Os ministros entenderam que a aposentadoria especial possui caráter protetivo, tendo como finalidade afastar o trabalhador de atividades exercidas sob condições de risco ou exposição nociva à saúde após o cumprimento do tempo de serviço exigido. Segundo o entendimento firmado, a imposição de uma idade mínima obriga o trabalhador a permanecer exposto ao risco por período superior ao necessário, contrariando a própria finalidade da proteção previdenciária.
A decisão reforça a discussão sobre a constitucionalidade da idade mínima na ADI nº 7.726, ação que trata da aposentadoria especial policial e na qual a Federação Nacional dos Policiais Rodoviários Federais (FenaPRF) atua como amicus curiae, representada pelo escritório Cassel Ruzzarin Advogados.

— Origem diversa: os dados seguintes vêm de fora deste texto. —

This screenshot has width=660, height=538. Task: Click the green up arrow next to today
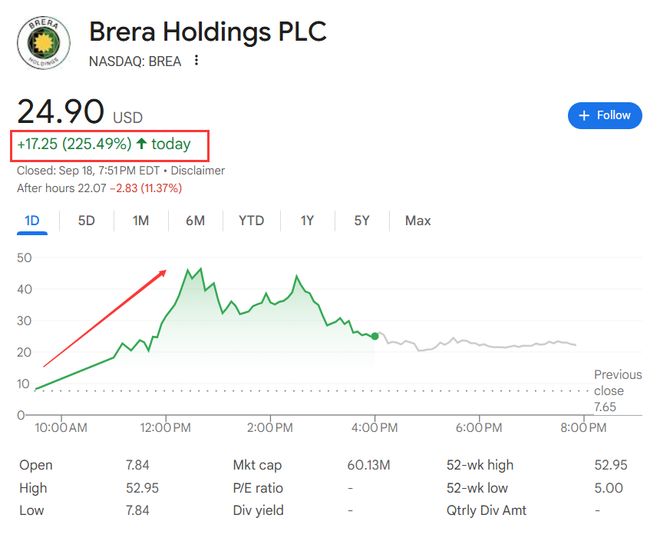pyautogui.click(x=142, y=145)
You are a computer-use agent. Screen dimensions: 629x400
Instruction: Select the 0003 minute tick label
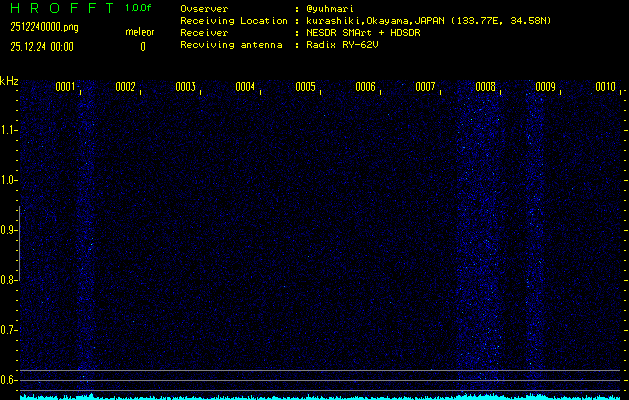tap(185, 87)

Na avaliação da entidade, os fundamentos adotados pelo STF fortalecem a tese defendida na ADI 7.726. Isso porque a Constituição Federal reconhece o caráter diferenciado e o risco inerente às atividades policiais, de modo que a manutenção da exigência de idade mínima produz situação semelhante àquela já considerada inconstitucional pela Suprema Corte no caso do Regime Geral.

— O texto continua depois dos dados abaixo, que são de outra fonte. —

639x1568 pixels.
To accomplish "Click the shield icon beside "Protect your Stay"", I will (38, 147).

Para o presidente do Sindicato dos Policiais Rodoviários Federais de Mato Grosso do Sul (SINPRF/MS) e diretor da FenaPRF, Wanderley Alves dos Santos, a decisão representa um importante precedente para o reconhecimento do direito dos policiais à aposentadoria especial sem a imposição de requisito etário adicional.
“Recebemos essa decisão do Supremo com grande expectativa, pois ela reafirma a natureza protetiva da aposentadoria especial. Não é razoável exigir que o policial permaneça por mais tempo exposto aos riscos inerentes à atividade apenas para cumprir uma idade mínima”, afirma Wanderley.